_What to work on_
Please write out all of the entries exactly as they appear.

_Dataset_
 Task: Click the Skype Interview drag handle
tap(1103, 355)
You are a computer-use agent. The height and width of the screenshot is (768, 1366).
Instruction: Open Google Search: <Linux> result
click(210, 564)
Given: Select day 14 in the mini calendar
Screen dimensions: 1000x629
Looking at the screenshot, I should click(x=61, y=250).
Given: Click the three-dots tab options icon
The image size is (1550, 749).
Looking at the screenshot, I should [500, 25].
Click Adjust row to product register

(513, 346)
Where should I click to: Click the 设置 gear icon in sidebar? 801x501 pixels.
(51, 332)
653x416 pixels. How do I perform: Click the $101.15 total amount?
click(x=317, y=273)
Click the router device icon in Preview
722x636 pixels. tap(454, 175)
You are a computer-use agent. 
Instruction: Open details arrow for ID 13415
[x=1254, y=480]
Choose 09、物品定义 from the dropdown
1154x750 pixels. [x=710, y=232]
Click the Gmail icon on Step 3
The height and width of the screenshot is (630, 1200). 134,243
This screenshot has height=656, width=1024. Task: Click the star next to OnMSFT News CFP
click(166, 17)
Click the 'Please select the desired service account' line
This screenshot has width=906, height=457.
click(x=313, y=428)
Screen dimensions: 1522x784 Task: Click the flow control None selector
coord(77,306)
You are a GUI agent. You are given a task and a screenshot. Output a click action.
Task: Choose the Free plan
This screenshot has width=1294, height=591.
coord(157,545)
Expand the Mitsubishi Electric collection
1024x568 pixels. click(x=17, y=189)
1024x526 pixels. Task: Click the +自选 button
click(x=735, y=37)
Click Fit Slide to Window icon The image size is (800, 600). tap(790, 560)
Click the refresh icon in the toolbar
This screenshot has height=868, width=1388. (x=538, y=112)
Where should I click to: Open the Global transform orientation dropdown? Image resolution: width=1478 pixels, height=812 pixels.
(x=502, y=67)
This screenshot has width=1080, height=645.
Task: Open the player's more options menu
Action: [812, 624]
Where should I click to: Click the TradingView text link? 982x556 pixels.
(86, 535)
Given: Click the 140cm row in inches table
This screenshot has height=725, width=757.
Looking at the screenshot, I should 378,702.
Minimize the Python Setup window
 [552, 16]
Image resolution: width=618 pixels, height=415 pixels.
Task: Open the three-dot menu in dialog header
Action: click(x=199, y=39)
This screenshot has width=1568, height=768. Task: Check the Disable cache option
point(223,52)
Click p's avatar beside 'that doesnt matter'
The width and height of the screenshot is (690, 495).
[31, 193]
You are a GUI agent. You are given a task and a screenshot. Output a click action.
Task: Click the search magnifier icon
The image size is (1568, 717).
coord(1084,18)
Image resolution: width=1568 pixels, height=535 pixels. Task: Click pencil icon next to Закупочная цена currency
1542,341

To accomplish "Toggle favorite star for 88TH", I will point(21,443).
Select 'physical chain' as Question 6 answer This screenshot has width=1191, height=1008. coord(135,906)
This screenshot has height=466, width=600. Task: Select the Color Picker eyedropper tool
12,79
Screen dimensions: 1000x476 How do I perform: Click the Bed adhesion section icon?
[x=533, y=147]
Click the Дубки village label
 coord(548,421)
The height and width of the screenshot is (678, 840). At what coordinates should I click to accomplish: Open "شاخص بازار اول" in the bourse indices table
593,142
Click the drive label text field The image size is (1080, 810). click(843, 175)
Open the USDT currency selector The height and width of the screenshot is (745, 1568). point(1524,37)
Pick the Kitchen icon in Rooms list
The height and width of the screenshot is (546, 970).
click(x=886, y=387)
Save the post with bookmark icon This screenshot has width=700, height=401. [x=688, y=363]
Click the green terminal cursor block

_Your solution_
 Task: Click the Skype Interview drag handle
tap(1103, 355)
You are a computer-use agent. The height and width of the screenshot is (768, 1366).
Instruction: Open Google Search: <Linux> result
click(210, 564)
Given: Select day 14 in the mini calendar
Screen dimensions: 1000x629
Looking at the screenshot, I should click(x=61, y=250).
Given: Click the three-dots tab options icon
The image size is (1550, 749).
Looking at the screenshot, I should [500, 25].
Click Adjust row to product register

(513, 346)
Where should I click to: Click the 设置 gear icon in sidebar? 801x501 pixels.
(51, 332)
653x416 pixels. How do I perform: Click the $101.15 total amount?
click(x=317, y=273)
Click the router device icon in Preview
722x636 pixels. tap(454, 175)
You are a computer-use agent. 
Instruction: Open details arrow for ID 13415
[x=1254, y=480]
Choose 09、物品定义 from the dropdown
1154x750 pixels. [x=710, y=232]
Click the Gmail icon on Step 3
The height and width of the screenshot is (630, 1200). 134,243
This screenshot has height=656, width=1024. Task: Click the star next to OnMSFT News CFP
click(166, 17)
Click the 'Please select the desired service account' line
This screenshot has width=906, height=457.
click(x=313, y=428)
Screen dimensions: 1522x784 Task: Click the flow control None selector
coord(77,306)
You are a GUI agent. You are given a task and a screenshot. Output a click action.
Task: Choose the Free plan
This screenshot has width=1294, height=591.
coord(157,545)
Expand the Mitsubishi Electric collection
1024x568 pixels. click(x=17, y=189)
1024x526 pixels. Task: Click the +自选 button
click(x=735, y=37)
Click Fit Slide to Window icon The image size is (800, 600). tap(790, 560)
Click the refresh icon in the toolbar
This screenshot has height=868, width=1388. (x=538, y=112)
Where should I click to: Open the Global transform orientation dropdown? Image resolution: width=1478 pixels, height=812 pixels.
(x=502, y=67)
This screenshot has width=1080, height=645.
Task: Open the player's more options menu
Action: [812, 624]
Where should I click to: Click the TradingView text link? 982x556 pixels.
(86, 535)
Given: Click the 140cm row in inches table
This screenshot has height=725, width=757.
Looking at the screenshot, I should 378,702.
Minimize the Python Setup window
 [552, 16]
Image resolution: width=618 pixels, height=415 pixels.
Task: Open the three-dot menu in dialog header
Action: click(x=199, y=39)
This screenshot has width=1568, height=768. Task: Check the Disable cache option
point(223,52)
Click p's avatar beside 'that doesnt matter'
The width and height of the screenshot is (690, 495).
[31, 193]
You are a GUI agent. You are given a task and a screenshot. Output a click action.
Task: Click the search magnifier icon
The image size is (1568, 717).
coord(1084,18)
Image resolution: width=1568 pixels, height=535 pixels. Task: Click pencil icon next to Закупочная цена currency
1542,341

To accomplish "Toggle favorite star for 88TH", I will point(21,443).
Select 'physical chain' as Question 6 answer This screenshot has width=1191, height=1008. coord(135,906)
This screenshot has height=466, width=600. Task: Select the Color Picker eyedropper tool
12,79
Screen dimensions: 1000x476 How do I perform: Click the Bed adhesion section icon?
[x=533, y=147]
Click the Дубки village label
 coord(548,421)
The height and width of the screenshot is (678, 840). At what coordinates should I click to accomplish: Open "شاخص بازار اول" in the bourse indices table
593,142
Click the drive label text field The image size is (1080, 810). click(843, 175)
Open the USDT currency selector The height and width of the screenshot is (745, 1568). point(1524,37)
Pick the Kitchen icon in Rooms list
The height and width of the screenshot is (546, 970).
click(x=886, y=387)
Save the post with bookmark icon This screenshot has width=700, height=401. [x=688, y=363]
Click the green terminal cursor block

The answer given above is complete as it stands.